What this task involves. Among the lines below, a stretch begins at the one with "The height and width of the screenshot is (800, 1280)." and ends at the one with "Click the magnifier". Repeat that stretch exactly, ends included.

(Data supplied begins)

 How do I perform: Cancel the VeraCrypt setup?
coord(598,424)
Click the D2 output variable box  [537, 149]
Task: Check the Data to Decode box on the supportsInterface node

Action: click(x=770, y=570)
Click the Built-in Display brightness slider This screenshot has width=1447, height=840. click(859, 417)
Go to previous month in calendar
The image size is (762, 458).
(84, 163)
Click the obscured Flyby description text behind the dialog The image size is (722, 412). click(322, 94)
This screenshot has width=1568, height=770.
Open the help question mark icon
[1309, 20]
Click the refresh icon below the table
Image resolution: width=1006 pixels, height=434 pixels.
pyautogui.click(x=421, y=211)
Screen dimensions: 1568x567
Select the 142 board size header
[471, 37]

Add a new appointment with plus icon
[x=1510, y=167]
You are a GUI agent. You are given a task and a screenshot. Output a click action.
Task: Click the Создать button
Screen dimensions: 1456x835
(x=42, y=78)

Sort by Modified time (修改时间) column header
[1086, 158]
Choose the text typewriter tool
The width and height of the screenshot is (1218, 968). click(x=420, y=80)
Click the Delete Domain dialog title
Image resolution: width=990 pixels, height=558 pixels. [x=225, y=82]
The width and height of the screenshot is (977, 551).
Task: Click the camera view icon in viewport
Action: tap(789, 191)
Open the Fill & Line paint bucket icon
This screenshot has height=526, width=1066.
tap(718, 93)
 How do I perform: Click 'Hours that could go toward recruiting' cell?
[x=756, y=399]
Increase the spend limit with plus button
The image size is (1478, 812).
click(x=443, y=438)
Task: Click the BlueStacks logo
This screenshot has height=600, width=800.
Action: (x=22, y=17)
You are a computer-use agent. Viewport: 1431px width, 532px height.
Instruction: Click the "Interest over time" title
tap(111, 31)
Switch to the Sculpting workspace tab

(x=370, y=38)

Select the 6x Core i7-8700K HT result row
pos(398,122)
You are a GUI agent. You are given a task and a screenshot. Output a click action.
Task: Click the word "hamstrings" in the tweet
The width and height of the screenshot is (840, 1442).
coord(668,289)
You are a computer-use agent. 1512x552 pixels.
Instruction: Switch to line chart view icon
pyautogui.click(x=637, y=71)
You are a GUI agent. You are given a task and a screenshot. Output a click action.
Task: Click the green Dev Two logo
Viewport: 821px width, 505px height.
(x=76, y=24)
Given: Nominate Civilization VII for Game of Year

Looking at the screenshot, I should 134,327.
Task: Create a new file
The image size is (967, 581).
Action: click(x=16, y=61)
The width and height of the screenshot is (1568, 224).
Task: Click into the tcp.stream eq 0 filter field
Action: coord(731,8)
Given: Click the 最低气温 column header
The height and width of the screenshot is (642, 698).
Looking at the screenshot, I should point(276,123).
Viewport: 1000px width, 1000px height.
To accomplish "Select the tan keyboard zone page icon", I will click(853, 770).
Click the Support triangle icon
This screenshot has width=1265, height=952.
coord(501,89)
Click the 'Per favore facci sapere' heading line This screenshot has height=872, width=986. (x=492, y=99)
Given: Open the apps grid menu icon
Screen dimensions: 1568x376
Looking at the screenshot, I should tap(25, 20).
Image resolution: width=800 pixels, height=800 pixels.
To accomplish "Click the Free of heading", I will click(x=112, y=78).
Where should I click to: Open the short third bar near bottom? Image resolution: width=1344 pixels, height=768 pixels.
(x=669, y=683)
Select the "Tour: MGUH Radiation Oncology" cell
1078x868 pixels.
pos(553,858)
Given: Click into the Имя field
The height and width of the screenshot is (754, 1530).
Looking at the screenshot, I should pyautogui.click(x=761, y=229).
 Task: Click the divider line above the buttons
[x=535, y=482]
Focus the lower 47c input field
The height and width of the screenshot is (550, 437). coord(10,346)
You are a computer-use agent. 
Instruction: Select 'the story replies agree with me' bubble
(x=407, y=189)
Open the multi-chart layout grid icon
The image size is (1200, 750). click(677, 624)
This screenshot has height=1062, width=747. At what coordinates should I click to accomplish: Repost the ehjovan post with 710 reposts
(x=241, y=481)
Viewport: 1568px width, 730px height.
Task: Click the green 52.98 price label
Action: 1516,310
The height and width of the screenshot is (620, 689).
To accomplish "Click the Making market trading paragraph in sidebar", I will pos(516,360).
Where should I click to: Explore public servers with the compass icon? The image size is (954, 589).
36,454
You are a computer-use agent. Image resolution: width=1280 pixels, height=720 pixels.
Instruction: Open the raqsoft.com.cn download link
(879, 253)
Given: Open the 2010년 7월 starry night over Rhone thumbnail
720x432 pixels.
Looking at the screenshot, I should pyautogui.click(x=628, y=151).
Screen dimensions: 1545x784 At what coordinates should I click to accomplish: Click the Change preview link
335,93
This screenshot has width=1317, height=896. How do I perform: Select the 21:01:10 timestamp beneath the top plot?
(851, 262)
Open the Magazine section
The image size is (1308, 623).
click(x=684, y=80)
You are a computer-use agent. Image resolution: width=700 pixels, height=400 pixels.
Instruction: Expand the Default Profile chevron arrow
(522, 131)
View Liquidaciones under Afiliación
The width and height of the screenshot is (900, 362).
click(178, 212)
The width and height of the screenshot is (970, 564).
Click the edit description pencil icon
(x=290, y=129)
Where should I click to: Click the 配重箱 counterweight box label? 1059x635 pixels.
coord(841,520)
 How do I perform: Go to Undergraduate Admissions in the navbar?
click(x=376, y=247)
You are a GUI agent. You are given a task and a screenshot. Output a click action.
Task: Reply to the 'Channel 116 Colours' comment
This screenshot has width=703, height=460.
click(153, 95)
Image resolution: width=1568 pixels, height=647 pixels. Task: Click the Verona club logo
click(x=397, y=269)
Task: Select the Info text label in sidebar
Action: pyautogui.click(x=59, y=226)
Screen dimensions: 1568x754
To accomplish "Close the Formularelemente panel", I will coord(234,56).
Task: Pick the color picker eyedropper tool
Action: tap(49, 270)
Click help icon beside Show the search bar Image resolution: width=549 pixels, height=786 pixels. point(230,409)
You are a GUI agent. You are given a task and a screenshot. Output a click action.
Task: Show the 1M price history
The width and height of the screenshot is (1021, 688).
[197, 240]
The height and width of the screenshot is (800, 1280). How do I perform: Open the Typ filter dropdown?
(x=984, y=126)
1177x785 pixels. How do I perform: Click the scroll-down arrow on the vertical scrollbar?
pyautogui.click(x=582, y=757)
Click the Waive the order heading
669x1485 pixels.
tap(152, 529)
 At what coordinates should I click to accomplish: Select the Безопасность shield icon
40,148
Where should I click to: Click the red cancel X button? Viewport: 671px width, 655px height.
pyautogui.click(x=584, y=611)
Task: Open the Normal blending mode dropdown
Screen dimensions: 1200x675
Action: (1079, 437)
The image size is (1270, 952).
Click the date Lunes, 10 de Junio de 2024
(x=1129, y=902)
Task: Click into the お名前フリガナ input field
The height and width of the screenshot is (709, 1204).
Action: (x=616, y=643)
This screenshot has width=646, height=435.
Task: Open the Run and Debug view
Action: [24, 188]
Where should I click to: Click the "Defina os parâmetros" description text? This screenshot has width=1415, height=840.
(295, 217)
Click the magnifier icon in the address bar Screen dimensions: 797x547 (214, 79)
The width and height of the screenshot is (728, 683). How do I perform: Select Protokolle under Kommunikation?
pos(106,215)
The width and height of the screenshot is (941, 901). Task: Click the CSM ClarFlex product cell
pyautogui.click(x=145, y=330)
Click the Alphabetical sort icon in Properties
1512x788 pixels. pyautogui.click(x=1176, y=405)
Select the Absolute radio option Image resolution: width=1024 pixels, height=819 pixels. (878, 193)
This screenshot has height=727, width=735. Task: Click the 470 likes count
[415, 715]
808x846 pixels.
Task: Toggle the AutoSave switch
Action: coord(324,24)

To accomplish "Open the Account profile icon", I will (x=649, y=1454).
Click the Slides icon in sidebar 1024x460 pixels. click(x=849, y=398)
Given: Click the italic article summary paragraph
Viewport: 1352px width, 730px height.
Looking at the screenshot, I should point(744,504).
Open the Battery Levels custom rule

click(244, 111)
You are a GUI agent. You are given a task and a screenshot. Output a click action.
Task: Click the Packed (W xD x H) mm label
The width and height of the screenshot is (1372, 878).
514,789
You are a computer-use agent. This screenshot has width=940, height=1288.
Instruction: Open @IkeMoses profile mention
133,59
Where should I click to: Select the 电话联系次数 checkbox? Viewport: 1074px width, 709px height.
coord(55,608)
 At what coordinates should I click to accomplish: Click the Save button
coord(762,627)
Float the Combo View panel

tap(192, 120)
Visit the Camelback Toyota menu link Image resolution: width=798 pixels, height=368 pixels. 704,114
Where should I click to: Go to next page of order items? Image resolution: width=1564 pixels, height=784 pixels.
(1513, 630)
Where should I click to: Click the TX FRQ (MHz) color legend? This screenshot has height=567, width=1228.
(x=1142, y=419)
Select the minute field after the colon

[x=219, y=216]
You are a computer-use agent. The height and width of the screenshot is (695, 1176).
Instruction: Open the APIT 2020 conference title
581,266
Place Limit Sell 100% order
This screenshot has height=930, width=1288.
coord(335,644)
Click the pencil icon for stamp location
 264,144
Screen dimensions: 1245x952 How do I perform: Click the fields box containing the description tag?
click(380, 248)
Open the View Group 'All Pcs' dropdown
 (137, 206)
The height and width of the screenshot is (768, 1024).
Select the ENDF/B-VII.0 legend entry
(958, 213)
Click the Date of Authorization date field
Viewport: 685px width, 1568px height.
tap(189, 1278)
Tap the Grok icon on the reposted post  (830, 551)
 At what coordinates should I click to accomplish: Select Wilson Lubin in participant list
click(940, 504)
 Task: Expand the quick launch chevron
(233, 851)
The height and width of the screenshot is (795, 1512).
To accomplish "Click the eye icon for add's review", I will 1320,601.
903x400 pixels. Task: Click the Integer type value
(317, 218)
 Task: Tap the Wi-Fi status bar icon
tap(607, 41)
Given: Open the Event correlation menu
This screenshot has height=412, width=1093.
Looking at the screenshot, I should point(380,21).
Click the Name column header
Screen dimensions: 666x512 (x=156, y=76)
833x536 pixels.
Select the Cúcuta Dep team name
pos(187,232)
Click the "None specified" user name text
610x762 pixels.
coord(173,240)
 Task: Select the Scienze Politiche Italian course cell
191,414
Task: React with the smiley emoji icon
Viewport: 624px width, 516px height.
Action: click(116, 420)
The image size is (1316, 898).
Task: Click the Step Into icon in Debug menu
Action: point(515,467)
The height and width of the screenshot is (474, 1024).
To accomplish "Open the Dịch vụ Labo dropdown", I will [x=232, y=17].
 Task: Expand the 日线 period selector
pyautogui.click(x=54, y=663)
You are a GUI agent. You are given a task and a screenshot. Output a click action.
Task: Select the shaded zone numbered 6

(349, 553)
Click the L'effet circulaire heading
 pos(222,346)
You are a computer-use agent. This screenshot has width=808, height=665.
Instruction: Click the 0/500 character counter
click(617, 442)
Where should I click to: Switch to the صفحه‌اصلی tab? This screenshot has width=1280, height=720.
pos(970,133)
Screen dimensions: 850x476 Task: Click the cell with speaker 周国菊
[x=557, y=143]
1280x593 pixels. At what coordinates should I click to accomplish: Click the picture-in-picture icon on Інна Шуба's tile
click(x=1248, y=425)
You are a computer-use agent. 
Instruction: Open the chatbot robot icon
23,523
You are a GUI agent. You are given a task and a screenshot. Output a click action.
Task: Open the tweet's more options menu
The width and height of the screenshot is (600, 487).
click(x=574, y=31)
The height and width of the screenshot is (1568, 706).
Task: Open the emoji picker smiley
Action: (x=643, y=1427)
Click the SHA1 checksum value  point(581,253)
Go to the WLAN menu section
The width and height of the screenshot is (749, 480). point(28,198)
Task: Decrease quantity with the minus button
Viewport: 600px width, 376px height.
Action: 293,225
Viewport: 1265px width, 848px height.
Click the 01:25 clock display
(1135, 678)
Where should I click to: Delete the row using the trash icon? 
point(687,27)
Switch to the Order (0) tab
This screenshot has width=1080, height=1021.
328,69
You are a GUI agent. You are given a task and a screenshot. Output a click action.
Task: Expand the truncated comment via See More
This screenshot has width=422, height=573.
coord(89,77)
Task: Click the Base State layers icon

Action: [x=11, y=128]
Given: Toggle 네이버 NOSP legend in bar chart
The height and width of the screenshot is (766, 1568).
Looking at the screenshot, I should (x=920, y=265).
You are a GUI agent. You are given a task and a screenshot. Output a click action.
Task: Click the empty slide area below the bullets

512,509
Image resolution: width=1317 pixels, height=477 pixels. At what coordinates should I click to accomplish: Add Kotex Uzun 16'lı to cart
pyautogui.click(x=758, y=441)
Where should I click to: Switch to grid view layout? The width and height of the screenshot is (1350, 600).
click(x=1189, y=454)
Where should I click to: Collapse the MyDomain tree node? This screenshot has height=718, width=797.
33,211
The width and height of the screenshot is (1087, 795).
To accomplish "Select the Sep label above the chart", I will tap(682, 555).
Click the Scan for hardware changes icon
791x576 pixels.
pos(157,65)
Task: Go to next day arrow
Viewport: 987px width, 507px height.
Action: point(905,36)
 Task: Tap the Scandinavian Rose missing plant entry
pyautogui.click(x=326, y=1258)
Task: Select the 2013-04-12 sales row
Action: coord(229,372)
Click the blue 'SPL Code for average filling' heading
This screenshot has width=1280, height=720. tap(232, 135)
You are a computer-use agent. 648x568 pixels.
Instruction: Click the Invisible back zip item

(Data supplied ends)

Task response.
The height and width of the screenshot is (800, 1280). How do I perform: Open the Typ filter dropdown?
(x=984, y=126)
1177x785 pixels. How do I perform: Click the scroll-down arrow on the vertical scrollbar?
pyautogui.click(x=582, y=757)
Click the Waive the order heading
669x1485 pixels.
tap(152, 529)
 At what coordinates should I click to accomplish: Select the Безопасность shield icon
40,148
Where should I click to: Click the red cancel X button? Viewport: 671px width, 655px height.
pyautogui.click(x=584, y=611)
Task: Open the Normal blending mode dropdown
Screen dimensions: 1200x675
Action: (1079, 437)
The image size is (1270, 952).
Click the date Lunes, 10 de Junio de 2024
(x=1129, y=902)
Task: Click into the お名前フリガナ input field
The height and width of the screenshot is (709, 1204).
Action: (x=616, y=643)
This screenshot has width=646, height=435.
Task: Open the Run and Debug view
Action: [24, 188]
Where should I click to: Click the "Defina os parâmetros" description text? This screenshot has width=1415, height=840.
(295, 217)
Click the magnifier icon in the address bar Screen dimensions: 797x547 (214, 79)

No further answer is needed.